Try it. Extract each line of the data and write it out again exactly.

Data for analysis.
╭──

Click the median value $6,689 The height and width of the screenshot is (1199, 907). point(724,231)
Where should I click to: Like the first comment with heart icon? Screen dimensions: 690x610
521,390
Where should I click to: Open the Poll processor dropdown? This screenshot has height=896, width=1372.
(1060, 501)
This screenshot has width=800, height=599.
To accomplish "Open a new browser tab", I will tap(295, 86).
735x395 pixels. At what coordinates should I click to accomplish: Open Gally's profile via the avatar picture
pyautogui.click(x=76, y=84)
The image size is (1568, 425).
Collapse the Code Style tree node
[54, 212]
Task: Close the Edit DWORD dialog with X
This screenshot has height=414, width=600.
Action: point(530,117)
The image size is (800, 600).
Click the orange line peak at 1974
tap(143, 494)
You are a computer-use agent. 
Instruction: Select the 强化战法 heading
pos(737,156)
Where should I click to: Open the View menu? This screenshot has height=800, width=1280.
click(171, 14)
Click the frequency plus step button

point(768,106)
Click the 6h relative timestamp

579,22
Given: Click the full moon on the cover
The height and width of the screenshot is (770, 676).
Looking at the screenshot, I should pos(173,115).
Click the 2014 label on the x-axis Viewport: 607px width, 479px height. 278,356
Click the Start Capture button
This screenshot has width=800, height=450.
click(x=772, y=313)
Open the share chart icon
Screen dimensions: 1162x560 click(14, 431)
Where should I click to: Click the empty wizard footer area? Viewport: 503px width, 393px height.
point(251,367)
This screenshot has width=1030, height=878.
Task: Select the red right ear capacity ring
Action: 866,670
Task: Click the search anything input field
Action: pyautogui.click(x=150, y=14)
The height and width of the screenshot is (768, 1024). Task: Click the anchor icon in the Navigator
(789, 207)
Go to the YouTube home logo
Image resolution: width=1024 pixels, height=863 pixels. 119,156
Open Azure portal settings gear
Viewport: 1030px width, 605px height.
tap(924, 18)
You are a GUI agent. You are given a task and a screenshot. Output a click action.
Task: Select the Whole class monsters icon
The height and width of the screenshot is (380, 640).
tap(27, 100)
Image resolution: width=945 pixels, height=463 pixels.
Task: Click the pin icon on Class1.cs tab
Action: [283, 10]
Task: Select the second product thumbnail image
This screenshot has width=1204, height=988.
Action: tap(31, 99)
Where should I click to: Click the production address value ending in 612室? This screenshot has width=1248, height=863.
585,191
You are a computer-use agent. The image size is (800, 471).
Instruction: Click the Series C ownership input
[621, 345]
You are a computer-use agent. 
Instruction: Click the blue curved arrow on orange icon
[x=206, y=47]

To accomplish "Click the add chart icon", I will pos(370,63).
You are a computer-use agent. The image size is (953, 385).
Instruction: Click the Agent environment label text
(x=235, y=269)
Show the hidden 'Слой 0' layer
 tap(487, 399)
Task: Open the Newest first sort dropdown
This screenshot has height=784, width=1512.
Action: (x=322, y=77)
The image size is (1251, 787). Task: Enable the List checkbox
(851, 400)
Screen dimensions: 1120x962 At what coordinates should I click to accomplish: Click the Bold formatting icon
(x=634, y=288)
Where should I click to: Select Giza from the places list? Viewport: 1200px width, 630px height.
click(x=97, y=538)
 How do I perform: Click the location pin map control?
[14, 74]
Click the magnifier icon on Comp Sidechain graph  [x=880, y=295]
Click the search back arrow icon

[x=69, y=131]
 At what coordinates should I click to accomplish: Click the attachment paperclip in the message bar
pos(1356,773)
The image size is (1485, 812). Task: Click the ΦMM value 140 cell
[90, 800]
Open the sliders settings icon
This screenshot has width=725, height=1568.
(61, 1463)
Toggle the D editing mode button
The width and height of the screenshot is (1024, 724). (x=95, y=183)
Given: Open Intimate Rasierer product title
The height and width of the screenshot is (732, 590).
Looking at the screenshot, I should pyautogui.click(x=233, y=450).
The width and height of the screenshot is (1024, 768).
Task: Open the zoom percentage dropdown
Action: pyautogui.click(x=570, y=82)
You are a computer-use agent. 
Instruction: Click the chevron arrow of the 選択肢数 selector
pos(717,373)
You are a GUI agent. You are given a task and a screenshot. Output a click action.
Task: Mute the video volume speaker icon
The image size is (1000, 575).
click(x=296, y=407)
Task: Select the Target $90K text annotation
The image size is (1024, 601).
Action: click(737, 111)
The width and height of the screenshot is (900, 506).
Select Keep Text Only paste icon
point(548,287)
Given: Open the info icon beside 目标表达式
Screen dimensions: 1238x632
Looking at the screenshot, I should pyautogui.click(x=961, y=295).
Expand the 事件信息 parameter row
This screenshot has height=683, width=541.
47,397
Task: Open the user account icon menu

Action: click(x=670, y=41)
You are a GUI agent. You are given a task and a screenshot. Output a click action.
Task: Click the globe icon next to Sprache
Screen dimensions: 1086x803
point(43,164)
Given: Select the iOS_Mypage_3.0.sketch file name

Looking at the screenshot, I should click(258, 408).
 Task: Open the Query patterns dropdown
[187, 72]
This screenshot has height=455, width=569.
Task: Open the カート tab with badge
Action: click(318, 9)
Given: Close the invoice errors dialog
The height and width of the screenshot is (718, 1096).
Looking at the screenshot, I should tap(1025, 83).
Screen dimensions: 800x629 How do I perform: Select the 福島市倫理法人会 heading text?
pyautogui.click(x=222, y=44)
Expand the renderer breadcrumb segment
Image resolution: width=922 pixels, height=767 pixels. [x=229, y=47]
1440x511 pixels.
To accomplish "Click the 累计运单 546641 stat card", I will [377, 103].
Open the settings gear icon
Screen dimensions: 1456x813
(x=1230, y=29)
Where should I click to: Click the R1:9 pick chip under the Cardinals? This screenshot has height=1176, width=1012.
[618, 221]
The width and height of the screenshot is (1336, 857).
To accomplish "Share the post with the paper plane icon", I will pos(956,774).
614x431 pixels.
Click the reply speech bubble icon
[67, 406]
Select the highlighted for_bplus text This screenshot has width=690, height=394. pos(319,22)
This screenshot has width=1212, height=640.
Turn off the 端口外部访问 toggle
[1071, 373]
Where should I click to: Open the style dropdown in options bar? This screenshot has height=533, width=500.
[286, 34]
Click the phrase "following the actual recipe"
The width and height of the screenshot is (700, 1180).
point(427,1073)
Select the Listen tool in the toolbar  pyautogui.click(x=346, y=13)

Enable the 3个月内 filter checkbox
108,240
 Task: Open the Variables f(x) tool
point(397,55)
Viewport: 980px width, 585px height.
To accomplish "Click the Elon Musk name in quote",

╰──

The completed task.
Click the median value $6,689 The height and width of the screenshot is (1199, 907). point(724,231)
Where should I click to: Like the first comment with heart icon? Screen dimensions: 690x610
521,390
Where should I click to: Open the Poll processor dropdown? This screenshot has height=896, width=1372.
(1060, 501)
This screenshot has width=800, height=599.
To accomplish "Open a new browser tab", I will tap(295, 86).
735x395 pixels. At what coordinates should I click to accomplish: Open Gally's profile via the avatar picture
pyautogui.click(x=76, y=84)
The image size is (1568, 425).
Collapse the Code Style tree node
[54, 212]
Task: Close the Edit DWORD dialog with X
This screenshot has height=414, width=600.
Action: point(530,117)
The image size is (800, 600).
Click the orange line peak at 1974
tap(143, 494)
You are a computer-use agent. 
Instruction: Select the 强化战法 heading
pos(737,156)
Where should I click to: Open the View menu? This screenshot has height=800, width=1280.
click(171, 14)
Click the frequency plus step button

point(768,106)
Click the 6h relative timestamp

579,22
Given: Click the full moon on the cover
The height and width of the screenshot is (770, 676).
Looking at the screenshot, I should pos(173,115).
Click the 2014 label on the x-axis Viewport: 607px width, 479px height. 278,356
Click the Start Capture button
This screenshot has width=800, height=450.
click(x=772, y=313)
Open the share chart icon
Screen dimensions: 1162x560 click(14, 431)
Where should I click to: Click the empty wizard footer area? Viewport: 503px width, 393px height.
point(251,367)
This screenshot has width=1030, height=878.
Task: Select the red right ear capacity ring
Action: 866,670
Task: Click the search anything input field
Action: pyautogui.click(x=150, y=14)
The height and width of the screenshot is (768, 1024). Task: Click the anchor icon in the Navigator
(789, 207)
Go to the YouTube home logo
Image resolution: width=1024 pixels, height=863 pixels. 119,156
Open Azure portal settings gear
Viewport: 1030px width, 605px height.
tap(924, 18)
You are a GUI agent. You are given a task and a screenshot. Output a click action.
Task: Select the Whole class monsters icon
The height and width of the screenshot is (380, 640).
tap(27, 100)
Image resolution: width=945 pixels, height=463 pixels.
Task: Click the pin icon on Class1.cs tab
Action: [283, 10]
Task: Select the second product thumbnail image
This screenshot has width=1204, height=988.
Action: tap(31, 99)
Where should I click to: Click the production address value ending in 612室? This screenshot has width=1248, height=863.
585,191
You are a computer-use agent. The image size is (800, 471).
Instruction: Click the Series C ownership input
[621, 345]
You are a computer-use agent. 
Instruction: Click the blue curved arrow on orange icon
[x=206, y=47]

To accomplish "Click the add chart icon", I will pos(370,63).
You are a computer-use agent. The image size is (953, 385).
Instruction: Click the Agent environment label text
(x=235, y=269)
Show the hidden 'Слой 0' layer
 tap(487, 399)
Task: Open the Newest first sort dropdown
This screenshot has height=784, width=1512.
Action: (x=322, y=77)
The image size is (1251, 787). Task: Enable the List checkbox
(851, 400)
Screen dimensions: 1120x962 At what coordinates should I click to accomplish: Click the Bold formatting icon
(x=634, y=288)
Where should I click to: Select Giza from the places list? Viewport: 1200px width, 630px height.
click(x=97, y=538)
 How do I perform: Click the location pin map control?
[14, 74]
Click the magnifier icon on Comp Sidechain graph  [x=880, y=295]
Click the search back arrow icon

[x=69, y=131]
 At what coordinates should I click to accomplish: Click the attachment paperclip in the message bar
pos(1356,773)
The image size is (1485, 812). Task: Click the ΦMM value 140 cell
[90, 800]
Open the sliders settings icon
This screenshot has width=725, height=1568.
(61, 1463)
Toggle the D editing mode button
The width and height of the screenshot is (1024, 724). (x=95, y=183)
Given: Open Intimate Rasierer product title
The height and width of the screenshot is (732, 590).
Looking at the screenshot, I should pyautogui.click(x=233, y=450).
The width and height of the screenshot is (1024, 768).
Task: Open the zoom percentage dropdown
Action: pyautogui.click(x=570, y=82)
You are a computer-use agent. 
Instruction: Click the chevron arrow of the 選択肢数 selector
pos(717,373)
You are a GUI agent. You are given a task and a screenshot. Output a click action.
Task: Mute the video volume speaker icon
The image size is (1000, 575).
click(x=296, y=407)
Task: Select the Target $90K text annotation
The image size is (1024, 601).
Action: click(737, 111)
The width and height of the screenshot is (900, 506).
Select Keep Text Only paste icon
point(548,287)
Given: Open the info icon beside 目标表达式
Screen dimensions: 1238x632
Looking at the screenshot, I should pyautogui.click(x=961, y=295).
Expand the 事件信息 parameter row
This screenshot has height=683, width=541.
47,397
Task: Open the user account icon menu

Action: click(x=670, y=41)
You are a GUI agent. You are given a task and a screenshot. Output a click action.
Task: Click the globe icon next to Sprache
Screen dimensions: 1086x803
point(43,164)
Given: Select the iOS_Mypage_3.0.sketch file name

Looking at the screenshot, I should click(258, 408).
 Task: Open the Query patterns dropdown
[187, 72]
This screenshot has height=455, width=569.
Task: Open the カート tab with badge
Action: click(318, 9)
Given: Close the invoice errors dialog
The height and width of the screenshot is (718, 1096).
Looking at the screenshot, I should tap(1025, 83).
Screen dimensions: 800x629 How do I perform: Select the 福島市倫理法人会 heading text?
pyautogui.click(x=222, y=44)
Expand the renderer breadcrumb segment
Image resolution: width=922 pixels, height=767 pixels. [x=229, y=47]
1440x511 pixels.
To accomplish "Click the 累计运单 546641 stat card", I will [377, 103].
Open the settings gear icon
Screen dimensions: 1456x813
(x=1230, y=29)
Where should I click to: Click the R1:9 pick chip under the Cardinals? This screenshot has height=1176, width=1012.
[618, 221]
The width and height of the screenshot is (1336, 857).
To accomplish "Share the post with the paper plane icon", I will pos(956,774).
614x431 pixels.
Click the reply speech bubble icon
[67, 406]
Select the highlighted for_bplus text This screenshot has width=690, height=394. pos(319,22)
This screenshot has width=1212, height=640.
Turn off the 端口外部访问 toggle
[1071, 373]
Where should I click to: Open the style dropdown in options bar? This screenshot has height=533, width=500.
[286, 34]
Click the phrase "following the actual recipe"
The width and height of the screenshot is (700, 1180).
point(427,1073)
Select the Listen tool in the toolbar  pyautogui.click(x=346, y=13)

Enable the 3个月内 filter checkbox
108,240
 Task: Open the Variables f(x) tool
point(397,55)
Viewport: 980px width, 585px height.
To accomplish "Click the Elon Musk name in quote",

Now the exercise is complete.